The Toronto Star’s Doug Smith calls his first visit to Miami’s new (and somewhat empty) Marlin Park, “one of the weirdest experiences of my life.” I’m tempted to say he oughta get out of the house more often, but perhaps I have to idea what sort of atavistic things Smith gets up to in his spare time. Here’s an excerpt from Smith’s Yelp-worthy diss of Marlin Park’s adaptation of The Clevelander.
There was a DJ spinning THE ENTIRE GAME and since you know how I feel about loud, incomprehensible music pounding during the playing of the game, you can imagine how I felt about that.
The women, and I said “plants” rather than “implants” but I probably could have used either word, were there to, um, spice up the night and since they seemed to attract almost everyone’s attention all night, I guess they did their job.

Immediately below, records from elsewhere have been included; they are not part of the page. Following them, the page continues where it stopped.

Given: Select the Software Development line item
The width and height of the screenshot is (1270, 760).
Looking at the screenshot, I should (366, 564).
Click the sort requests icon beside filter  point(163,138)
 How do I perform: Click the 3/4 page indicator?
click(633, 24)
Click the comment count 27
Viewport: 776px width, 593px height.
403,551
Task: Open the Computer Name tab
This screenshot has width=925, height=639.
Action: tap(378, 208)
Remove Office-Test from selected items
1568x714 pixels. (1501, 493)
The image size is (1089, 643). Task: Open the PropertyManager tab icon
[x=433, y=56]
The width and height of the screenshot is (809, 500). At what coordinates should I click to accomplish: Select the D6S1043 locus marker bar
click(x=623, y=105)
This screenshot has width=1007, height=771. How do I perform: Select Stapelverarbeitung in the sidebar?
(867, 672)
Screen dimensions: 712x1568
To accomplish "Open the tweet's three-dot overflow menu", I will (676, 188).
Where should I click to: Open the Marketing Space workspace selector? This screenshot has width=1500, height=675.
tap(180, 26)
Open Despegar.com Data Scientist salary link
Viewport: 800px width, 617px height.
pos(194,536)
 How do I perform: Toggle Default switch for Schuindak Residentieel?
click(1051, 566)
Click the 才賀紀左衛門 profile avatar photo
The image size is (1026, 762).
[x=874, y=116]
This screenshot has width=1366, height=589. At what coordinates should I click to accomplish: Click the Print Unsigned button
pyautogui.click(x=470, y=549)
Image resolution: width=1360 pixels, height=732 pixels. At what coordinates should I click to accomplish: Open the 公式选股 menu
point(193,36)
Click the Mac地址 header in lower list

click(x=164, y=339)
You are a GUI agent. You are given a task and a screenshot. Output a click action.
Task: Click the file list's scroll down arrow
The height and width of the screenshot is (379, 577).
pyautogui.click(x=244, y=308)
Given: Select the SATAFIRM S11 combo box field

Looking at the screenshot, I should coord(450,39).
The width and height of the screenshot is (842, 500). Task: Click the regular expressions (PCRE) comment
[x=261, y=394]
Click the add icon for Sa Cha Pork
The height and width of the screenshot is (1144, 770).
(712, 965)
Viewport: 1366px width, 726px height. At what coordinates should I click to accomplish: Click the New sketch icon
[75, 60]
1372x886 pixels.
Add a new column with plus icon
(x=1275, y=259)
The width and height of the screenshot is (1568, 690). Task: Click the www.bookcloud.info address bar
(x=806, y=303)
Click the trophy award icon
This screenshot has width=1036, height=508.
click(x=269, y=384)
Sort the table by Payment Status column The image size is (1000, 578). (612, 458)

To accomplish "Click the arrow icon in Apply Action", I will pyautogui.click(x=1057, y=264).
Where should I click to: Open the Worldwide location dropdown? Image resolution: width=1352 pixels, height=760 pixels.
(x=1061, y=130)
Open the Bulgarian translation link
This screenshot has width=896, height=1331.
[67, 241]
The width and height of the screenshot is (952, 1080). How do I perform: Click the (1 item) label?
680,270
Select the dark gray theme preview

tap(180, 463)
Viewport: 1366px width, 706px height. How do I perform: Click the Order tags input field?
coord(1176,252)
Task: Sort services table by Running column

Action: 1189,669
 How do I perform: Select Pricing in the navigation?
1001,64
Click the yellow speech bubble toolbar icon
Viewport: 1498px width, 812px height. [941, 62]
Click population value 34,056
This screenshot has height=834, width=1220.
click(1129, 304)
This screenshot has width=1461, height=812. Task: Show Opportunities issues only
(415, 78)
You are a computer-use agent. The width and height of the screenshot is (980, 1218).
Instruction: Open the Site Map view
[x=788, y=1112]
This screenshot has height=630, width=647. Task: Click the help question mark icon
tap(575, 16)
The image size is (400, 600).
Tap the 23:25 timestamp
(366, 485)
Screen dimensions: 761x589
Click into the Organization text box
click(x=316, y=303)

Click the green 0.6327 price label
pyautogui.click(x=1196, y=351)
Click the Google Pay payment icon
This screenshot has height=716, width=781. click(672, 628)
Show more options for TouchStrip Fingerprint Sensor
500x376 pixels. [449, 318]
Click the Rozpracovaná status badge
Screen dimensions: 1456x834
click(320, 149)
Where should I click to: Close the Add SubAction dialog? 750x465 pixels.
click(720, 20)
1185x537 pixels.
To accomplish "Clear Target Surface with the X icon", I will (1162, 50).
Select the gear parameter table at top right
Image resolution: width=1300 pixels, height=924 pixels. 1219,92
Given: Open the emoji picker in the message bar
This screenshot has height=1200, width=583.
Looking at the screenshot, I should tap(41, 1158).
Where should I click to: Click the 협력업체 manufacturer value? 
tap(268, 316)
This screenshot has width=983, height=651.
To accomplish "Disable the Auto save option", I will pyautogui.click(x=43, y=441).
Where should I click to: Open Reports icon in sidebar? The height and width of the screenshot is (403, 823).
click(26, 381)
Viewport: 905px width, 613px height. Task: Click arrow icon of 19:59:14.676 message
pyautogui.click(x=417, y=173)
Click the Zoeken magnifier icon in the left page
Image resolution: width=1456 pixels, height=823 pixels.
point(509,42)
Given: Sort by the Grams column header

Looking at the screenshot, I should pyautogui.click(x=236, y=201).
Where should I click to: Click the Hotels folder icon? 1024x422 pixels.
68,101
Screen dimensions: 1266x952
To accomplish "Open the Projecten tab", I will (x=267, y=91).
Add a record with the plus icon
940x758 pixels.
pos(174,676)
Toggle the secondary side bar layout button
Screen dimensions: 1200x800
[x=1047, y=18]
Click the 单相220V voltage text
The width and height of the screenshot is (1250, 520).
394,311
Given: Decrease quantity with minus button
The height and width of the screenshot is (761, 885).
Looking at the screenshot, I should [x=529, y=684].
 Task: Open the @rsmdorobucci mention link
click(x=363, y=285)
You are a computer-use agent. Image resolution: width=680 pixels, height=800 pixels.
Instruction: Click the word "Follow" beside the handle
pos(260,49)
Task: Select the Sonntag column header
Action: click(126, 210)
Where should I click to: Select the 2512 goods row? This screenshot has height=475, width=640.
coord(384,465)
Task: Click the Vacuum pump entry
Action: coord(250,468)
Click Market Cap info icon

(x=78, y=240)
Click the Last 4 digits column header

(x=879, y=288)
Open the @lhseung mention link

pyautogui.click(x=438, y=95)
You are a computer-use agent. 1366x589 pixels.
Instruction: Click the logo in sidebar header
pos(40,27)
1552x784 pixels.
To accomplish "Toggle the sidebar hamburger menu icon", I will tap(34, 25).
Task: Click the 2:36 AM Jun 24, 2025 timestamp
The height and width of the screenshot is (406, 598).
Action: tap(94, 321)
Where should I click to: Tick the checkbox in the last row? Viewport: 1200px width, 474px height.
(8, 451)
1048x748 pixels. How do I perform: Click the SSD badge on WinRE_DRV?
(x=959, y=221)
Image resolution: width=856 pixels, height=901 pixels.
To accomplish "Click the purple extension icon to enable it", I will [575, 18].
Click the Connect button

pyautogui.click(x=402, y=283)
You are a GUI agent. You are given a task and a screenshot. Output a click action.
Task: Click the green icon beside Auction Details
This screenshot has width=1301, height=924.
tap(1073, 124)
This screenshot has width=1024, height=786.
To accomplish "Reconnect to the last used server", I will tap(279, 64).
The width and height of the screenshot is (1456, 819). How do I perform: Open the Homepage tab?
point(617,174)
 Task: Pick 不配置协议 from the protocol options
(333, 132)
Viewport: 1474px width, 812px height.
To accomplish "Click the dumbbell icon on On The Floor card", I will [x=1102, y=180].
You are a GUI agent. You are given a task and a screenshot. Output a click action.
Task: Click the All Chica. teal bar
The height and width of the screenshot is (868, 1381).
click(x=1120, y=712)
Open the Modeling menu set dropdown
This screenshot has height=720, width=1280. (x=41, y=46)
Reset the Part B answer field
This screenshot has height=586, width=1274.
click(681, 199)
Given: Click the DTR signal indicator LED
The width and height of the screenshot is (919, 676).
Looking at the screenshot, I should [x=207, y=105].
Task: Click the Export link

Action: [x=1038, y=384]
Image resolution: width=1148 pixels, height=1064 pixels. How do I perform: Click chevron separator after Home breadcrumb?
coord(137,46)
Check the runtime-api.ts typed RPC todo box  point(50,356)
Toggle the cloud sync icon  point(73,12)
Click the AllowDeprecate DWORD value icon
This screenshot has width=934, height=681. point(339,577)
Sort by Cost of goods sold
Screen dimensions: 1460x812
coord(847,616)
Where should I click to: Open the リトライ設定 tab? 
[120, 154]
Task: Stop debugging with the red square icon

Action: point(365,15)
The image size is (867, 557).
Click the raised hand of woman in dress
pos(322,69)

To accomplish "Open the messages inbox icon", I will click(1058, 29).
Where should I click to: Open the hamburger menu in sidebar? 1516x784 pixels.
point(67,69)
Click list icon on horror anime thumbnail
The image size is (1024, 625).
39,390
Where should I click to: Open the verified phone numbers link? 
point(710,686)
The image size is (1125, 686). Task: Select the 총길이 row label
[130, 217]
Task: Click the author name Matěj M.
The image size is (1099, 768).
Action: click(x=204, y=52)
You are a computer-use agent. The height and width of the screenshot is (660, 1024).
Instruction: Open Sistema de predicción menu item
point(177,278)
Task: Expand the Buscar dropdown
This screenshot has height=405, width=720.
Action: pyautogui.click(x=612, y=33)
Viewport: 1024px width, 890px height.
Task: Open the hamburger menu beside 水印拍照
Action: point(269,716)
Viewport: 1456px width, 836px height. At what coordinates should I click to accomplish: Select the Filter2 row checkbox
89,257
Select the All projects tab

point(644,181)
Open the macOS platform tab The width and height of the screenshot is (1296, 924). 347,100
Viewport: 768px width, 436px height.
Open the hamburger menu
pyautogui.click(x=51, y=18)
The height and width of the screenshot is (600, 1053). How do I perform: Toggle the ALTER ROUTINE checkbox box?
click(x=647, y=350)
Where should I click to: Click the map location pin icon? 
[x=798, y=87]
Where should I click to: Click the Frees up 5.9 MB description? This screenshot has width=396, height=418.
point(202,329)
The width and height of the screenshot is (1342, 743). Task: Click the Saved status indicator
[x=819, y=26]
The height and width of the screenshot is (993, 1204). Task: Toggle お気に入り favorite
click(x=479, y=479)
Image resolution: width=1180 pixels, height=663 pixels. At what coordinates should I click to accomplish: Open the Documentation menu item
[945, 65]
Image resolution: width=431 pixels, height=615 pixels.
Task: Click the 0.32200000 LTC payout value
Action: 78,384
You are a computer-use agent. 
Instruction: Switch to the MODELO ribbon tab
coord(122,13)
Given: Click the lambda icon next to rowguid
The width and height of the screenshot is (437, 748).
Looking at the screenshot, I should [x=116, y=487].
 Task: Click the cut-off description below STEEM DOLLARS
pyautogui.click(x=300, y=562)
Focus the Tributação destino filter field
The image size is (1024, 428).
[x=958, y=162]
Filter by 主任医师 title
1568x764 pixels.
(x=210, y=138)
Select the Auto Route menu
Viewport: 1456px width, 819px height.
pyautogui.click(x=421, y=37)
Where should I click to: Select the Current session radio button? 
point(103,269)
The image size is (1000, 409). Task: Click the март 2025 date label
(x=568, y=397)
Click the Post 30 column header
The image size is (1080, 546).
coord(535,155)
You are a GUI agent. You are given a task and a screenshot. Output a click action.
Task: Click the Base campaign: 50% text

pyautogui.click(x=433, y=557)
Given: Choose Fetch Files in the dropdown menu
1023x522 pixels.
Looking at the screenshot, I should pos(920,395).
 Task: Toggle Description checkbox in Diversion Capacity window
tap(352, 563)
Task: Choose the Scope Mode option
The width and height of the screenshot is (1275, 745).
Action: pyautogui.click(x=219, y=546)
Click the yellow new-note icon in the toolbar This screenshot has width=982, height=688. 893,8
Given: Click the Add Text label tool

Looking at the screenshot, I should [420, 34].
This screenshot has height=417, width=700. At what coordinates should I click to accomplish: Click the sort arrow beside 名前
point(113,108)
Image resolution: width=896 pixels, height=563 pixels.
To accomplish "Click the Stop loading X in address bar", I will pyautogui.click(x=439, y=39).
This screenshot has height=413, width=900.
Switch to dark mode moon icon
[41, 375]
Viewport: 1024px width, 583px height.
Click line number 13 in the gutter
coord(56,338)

It was, frankly, as far removed from baseball as you can imagine and I am old and a bit cranky and a bit of a traditionalist so if this is the new wave of the baseball stadium “experience” in order to attract fans, you can have it. Baseball is not a game to be viewed through the prism of some faux South Beach party bar; it is a game to sit and ponder, to try and predict strategy, to tell stories. It is not, and never will be, a raucous event with bikinis and shooters and blaring music and swimming pools filled with young ladies who are only there as eye-candy.